Every entry needs to be written out again exactly, with its pictures removed.

..............................

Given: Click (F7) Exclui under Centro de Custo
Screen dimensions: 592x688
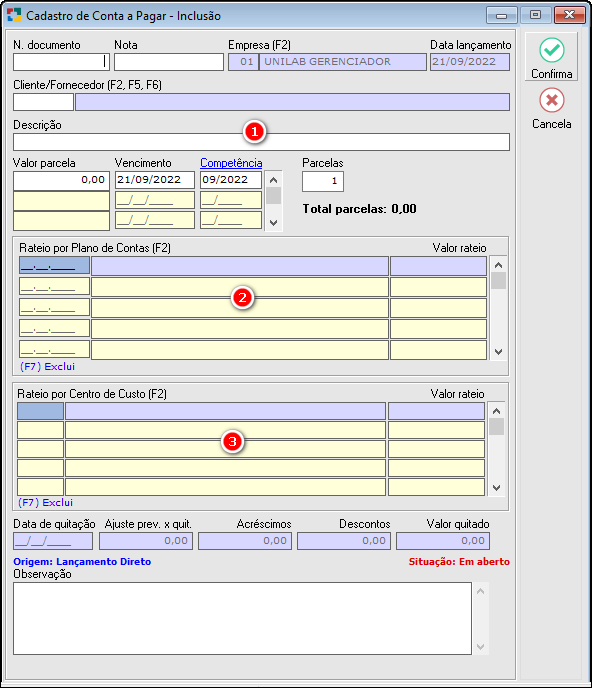Looking at the screenshot, I should point(45,502).
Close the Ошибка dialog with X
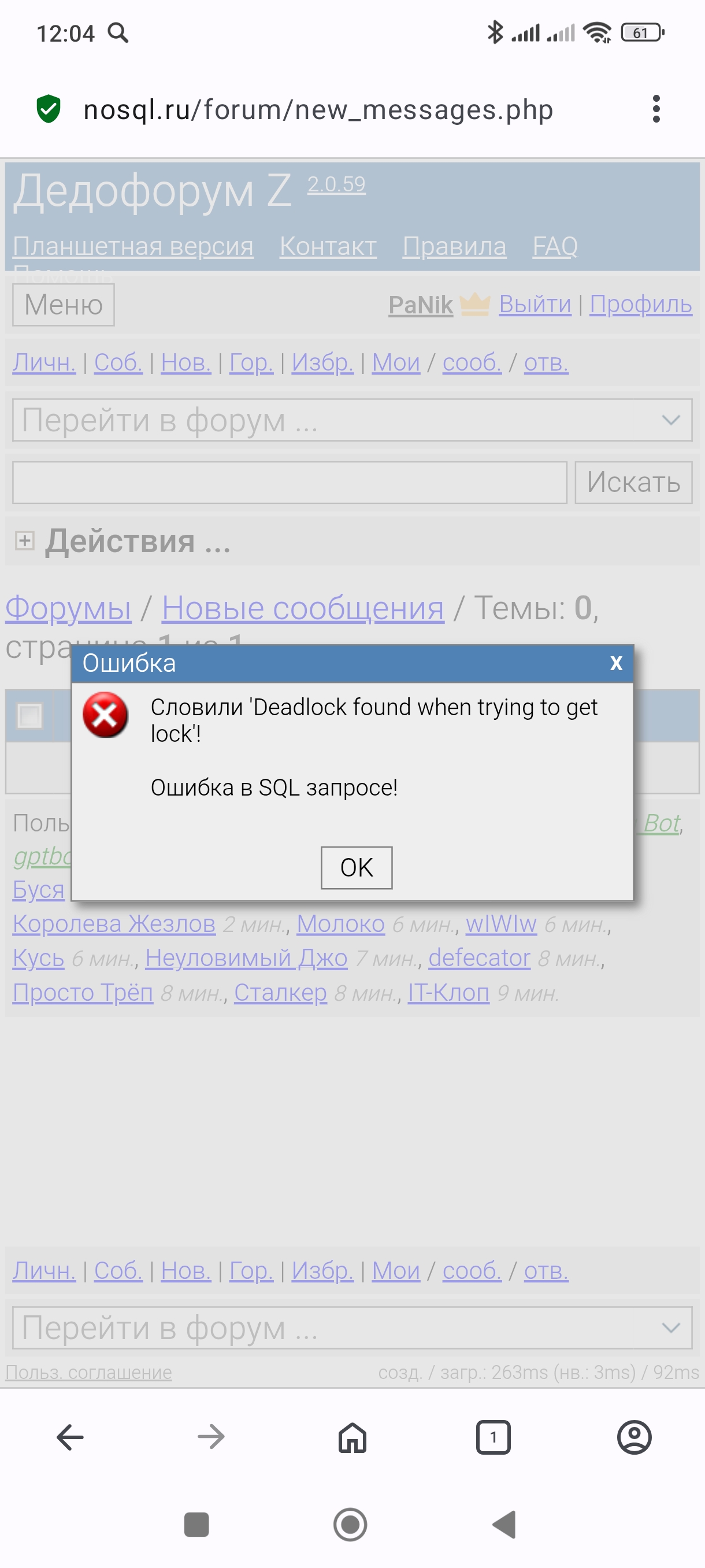 coord(615,663)
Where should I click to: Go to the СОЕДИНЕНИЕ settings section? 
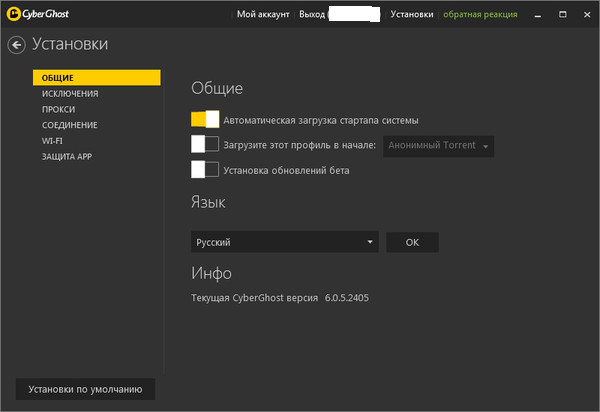point(70,125)
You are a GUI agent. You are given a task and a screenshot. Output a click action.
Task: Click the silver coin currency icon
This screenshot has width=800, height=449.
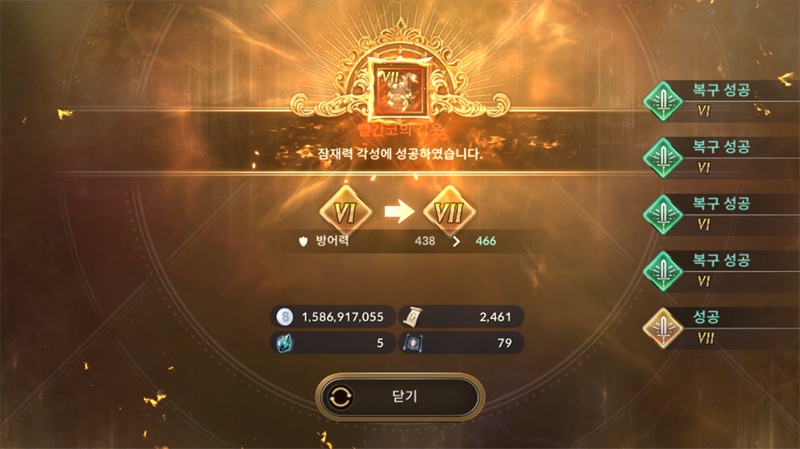tap(285, 317)
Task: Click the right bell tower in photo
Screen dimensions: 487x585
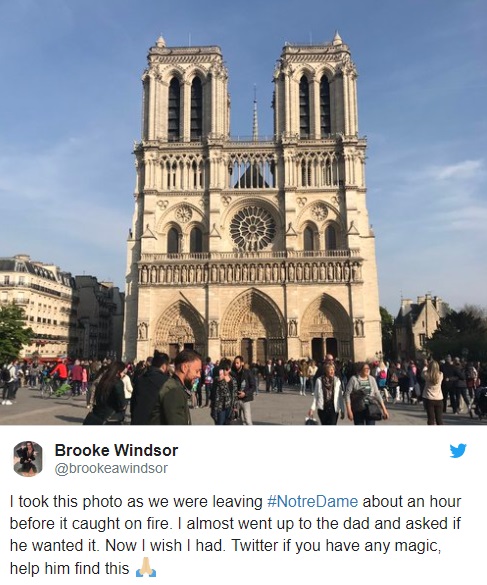Action: [x=316, y=88]
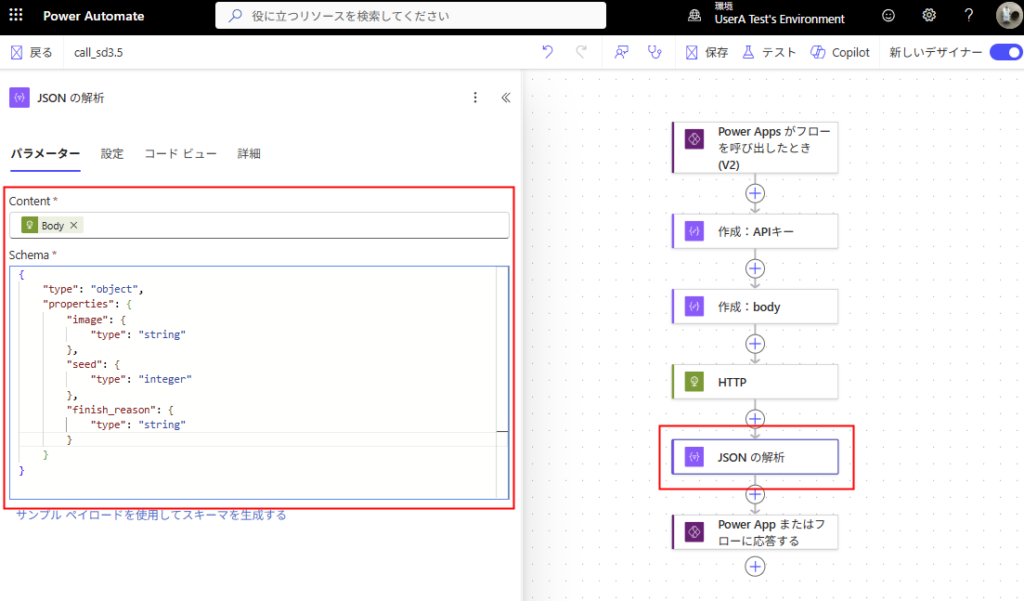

..............................

[WRITTEN REPLY]:
Given: Click (F7) Exclui under Centro de Custo
Screen dimensions: 592x688
Looking at the screenshot, I should point(45,502).
Close the Ошибка dialog with X
 coord(615,663)
Where should I click to: Go to the СОЕДИНЕНИЕ settings section? 
point(70,125)
You are a GUI agent. You are given a task and a screenshot. Output a click action.
Task: Click the silver coin currency icon
This screenshot has width=800, height=449.
tap(285, 317)
Task: Click the right bell tower in photo
Screen dimensions: 487x585
Action: [x=316, y=88]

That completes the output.